Alors que le secteur de l’édition et de l’impression est en difficulté à cause notamment des effets effrénés de la transition digitale et de l’impact néfaste de la pandémie de Covid qui ont entraîné la disparition de plusieurs imprimeries, il reçoit un autre coup dur qui risque de mettre à genoux ceux qui restent des acteurs locaux de cette industrie. Il s’agit au fait de l’attribution par le CNP (organisme sous tutelle du ministère de l’Education nationale) d’un marché d’impression de livres scolaires à des acteurs turcs suite à un appel d’offres international.

Si le CNP a fait prévaloir les règles de la concurrence et de la transparence et son souci de préserver les deniers de l’Etat, il a omis de prendre en compte les enjeux de pérennité des entreprises tunisiennes face à des mastodontes, profitant des avantages que procurent les lois aux exportateurs turcs et dont la balance commerciale avec la Tunisie est déjà de loin déficitaire. Malgré les arguments qui semblent tenir la route pour le citoyen lambda, étayés par les chiffres, il semble que les torts subis par les imprimeurs tunisiens sont injustes. En effet, il faut signaler que si l’offre des imprimeurs tunisiens comporte une augmentation par rapport à l’année dernière, c’est que le nombre de livres proposés à l’impression comporte une hausse de près de 20%. Assujettis à la TVA qui s’élève à 19%, contrairement à l’imprimeur étranger, il fallait déduire de l’offre des imprimeurs tunisiens 8 millions de dinars de TVA, sur les 18 initialement cités par le CNP. De plus, il fallait prendre en compte un million de dinars de frais bancaires pour l’ouverture de la lettre de crédit irrévocable et confirmée ainsi qu’au minimum 1% de la valeur du marché pour les frais de contrôle. En faisant de nouveau les comptes sur la base de ces données ignorées par le CNP, l’offre étrangère serait donc bien supérieure ou du moins proche de celle des parties tunisiennes qui, selon la loi, devraient être avantagés dans cette course inégale. Ceci sans prendre en ligne de compte un mode de paiement à 90 jours contrairement aux étrangers qui sont payés avec une lettre de crédit à 30 jours, bénéficiant également d’une avance de 10% avant le démarrage des travaux.

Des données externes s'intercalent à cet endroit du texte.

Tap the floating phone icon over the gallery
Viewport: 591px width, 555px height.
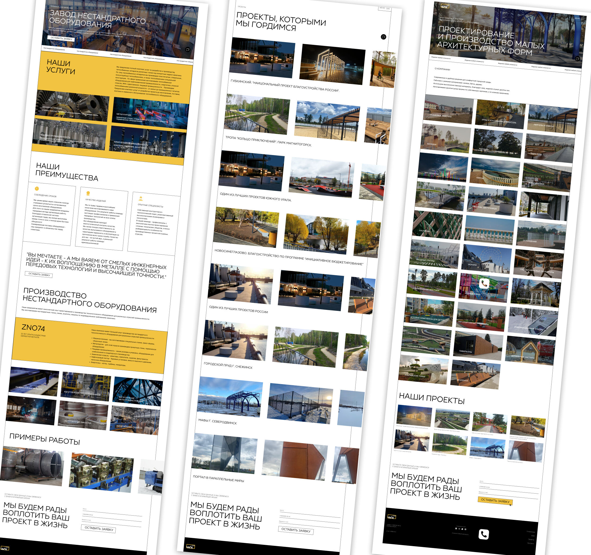point(484,283)
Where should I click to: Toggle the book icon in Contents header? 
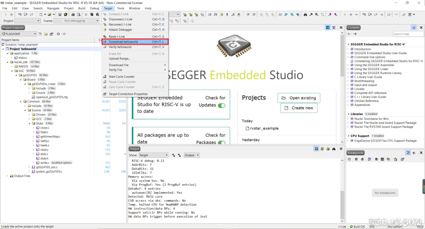tap(414, 28)
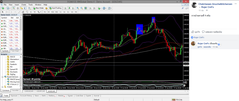This screenshot has width=239, height=101.
Task: Select the text label tool
Action: (35, 12)
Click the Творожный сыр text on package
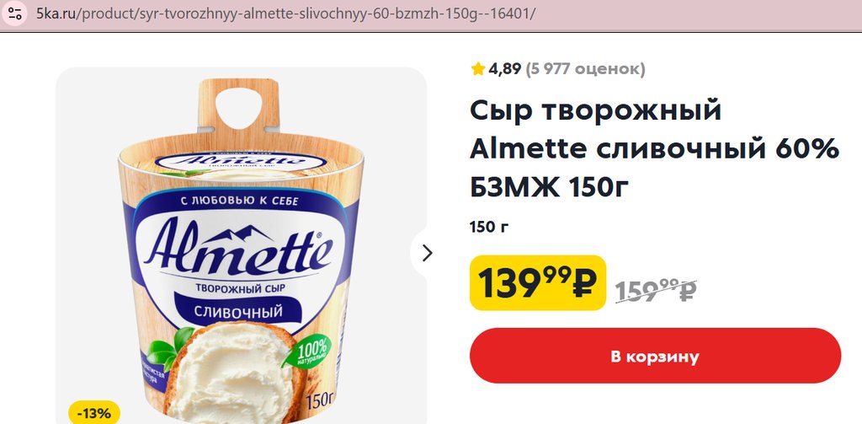Image resolution: width=862 pixels, height=424 pixels. pyautogui.click(x=238, y=289)
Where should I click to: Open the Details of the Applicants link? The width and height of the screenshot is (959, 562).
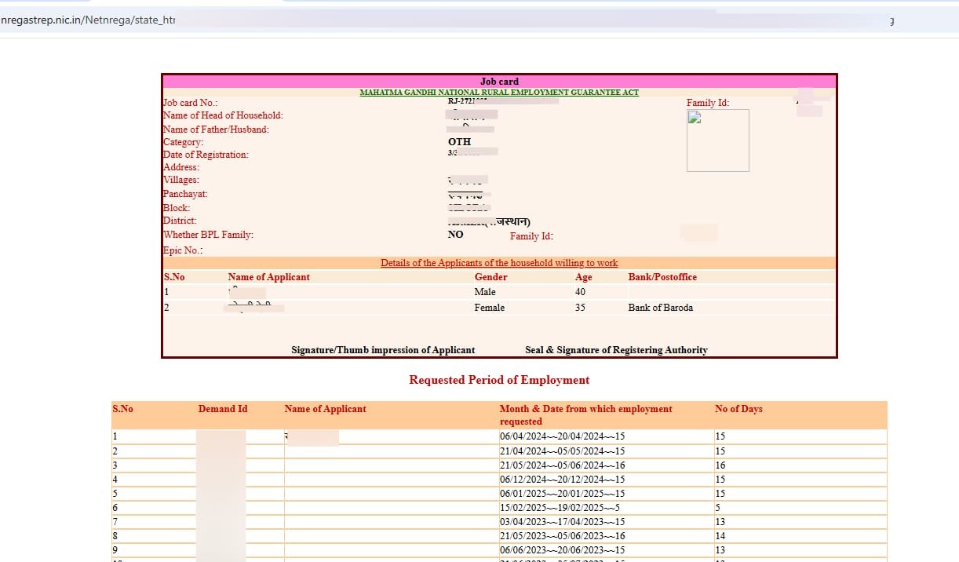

Au vu de ces éléments, l’on ne peut que déplorer un constat hâtif et non réfléchi qui met en péril l’avenir du secteur et risque de produire des milliers de chômeurs. Certes, les imprimeurs tunisiens peuvent contester auprès de la commission supérieure des marchés ou à défaut saisir les tribunaux pour faire annuler l’issue de ce marché, mais on peut dire que la lenteur de la justice à trancher risque aussi de nuire au bon déroulement de la rentrée prochaine, étant donné les délais réduits de la fabrication de ces livres.